◆ **Data for review**:

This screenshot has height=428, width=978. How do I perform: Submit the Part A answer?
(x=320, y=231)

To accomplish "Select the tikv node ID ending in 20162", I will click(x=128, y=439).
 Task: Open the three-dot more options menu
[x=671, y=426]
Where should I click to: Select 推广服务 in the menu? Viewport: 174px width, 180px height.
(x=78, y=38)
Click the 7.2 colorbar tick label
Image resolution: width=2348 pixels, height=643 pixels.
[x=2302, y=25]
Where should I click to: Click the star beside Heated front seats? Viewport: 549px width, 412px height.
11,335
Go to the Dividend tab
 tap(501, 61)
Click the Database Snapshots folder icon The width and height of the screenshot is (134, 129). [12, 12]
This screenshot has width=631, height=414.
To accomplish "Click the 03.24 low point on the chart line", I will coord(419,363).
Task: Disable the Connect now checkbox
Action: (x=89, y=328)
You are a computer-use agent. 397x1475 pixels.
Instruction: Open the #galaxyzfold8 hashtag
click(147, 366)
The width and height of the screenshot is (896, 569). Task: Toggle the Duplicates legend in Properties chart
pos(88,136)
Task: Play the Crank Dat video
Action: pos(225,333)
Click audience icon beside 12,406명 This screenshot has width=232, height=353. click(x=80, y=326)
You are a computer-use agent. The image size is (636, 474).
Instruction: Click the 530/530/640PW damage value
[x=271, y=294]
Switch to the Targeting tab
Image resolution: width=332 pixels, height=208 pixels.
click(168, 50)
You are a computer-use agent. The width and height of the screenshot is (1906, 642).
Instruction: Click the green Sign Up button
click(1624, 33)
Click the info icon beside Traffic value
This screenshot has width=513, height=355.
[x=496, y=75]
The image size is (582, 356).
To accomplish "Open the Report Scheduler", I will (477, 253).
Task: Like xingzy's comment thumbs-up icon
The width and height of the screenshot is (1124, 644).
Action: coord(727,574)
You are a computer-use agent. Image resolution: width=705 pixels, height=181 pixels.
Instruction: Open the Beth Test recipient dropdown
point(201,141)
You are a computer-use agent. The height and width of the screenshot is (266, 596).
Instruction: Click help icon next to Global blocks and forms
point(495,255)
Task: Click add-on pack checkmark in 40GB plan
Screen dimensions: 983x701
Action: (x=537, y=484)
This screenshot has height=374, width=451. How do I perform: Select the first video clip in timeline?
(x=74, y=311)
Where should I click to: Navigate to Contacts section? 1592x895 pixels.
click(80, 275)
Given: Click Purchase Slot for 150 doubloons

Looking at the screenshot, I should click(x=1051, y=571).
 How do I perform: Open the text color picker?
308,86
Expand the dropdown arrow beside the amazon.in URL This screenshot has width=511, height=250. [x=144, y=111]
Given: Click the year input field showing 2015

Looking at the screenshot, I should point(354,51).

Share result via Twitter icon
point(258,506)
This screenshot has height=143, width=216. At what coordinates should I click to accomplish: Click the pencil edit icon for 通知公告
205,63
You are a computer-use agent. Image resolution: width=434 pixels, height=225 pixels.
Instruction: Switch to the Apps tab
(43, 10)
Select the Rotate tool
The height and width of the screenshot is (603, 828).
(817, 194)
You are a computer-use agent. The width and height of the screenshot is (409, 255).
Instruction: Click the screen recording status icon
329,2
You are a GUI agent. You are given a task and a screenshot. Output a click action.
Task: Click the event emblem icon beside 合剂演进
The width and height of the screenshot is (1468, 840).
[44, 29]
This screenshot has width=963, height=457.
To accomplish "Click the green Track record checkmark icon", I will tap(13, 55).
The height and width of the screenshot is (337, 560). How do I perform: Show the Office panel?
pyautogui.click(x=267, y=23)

◆ **Your task**:
Filter the entries and keep only the lines holding "size".

◆ **Answer section**:
You are a computer-use agent. The image size is (636, 474).
The image size is (582, 356).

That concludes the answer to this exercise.